WRITTEN INSTRUCTION: Copy word for word the lines below, from the line with "52 dimension number" up to and including the line with "click(198, 94)".
++++ LISTED RECORDS ++++
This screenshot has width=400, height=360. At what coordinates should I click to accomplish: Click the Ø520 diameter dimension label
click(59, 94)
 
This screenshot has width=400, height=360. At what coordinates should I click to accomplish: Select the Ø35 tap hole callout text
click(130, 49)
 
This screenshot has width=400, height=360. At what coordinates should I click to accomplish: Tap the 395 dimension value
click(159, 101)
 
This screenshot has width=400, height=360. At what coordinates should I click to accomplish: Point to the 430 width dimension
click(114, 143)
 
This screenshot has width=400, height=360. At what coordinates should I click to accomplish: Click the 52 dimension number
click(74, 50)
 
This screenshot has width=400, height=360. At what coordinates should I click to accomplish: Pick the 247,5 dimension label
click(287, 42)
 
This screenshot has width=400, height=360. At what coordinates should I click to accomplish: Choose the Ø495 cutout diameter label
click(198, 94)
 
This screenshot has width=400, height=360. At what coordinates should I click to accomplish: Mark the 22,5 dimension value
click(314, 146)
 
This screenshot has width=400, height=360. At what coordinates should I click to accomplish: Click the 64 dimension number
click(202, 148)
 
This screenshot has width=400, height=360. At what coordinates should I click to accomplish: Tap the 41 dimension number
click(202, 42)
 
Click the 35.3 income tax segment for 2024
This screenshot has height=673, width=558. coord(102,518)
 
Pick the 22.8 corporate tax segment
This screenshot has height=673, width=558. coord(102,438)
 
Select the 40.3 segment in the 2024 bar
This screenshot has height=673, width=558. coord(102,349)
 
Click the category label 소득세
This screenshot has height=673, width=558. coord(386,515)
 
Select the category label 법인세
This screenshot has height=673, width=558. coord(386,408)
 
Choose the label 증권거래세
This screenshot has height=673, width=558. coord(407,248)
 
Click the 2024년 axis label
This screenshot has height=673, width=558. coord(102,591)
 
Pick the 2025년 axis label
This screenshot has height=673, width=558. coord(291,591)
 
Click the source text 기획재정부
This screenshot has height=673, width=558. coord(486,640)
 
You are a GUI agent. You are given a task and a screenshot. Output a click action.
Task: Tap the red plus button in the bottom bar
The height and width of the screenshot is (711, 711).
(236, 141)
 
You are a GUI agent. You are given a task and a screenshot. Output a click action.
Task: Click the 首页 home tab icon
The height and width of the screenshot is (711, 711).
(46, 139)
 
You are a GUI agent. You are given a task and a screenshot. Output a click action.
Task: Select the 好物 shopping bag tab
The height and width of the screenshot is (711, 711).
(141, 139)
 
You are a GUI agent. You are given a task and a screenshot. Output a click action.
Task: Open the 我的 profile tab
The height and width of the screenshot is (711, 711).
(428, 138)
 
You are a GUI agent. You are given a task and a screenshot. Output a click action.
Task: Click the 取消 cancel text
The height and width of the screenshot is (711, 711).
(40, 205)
++++
++++ LISTED RECORDS ++++
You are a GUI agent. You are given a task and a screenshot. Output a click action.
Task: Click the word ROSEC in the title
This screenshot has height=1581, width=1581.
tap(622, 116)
++++
REPLY:
This screenshot has width=400, height=360. At what coordinates should I click to accomplish: Click the 52 dimension number
click(74, 50)
 
This screenshot has width=400, height=360. At what coordinates should I click to accomplish: Pick the 247,5 dimension label
click(287, 42)
 
This screenshot has width=400, height=360. At what coordinates should I click to accomplish: Choose the Ø495 cutout diameter label
click(198, 94)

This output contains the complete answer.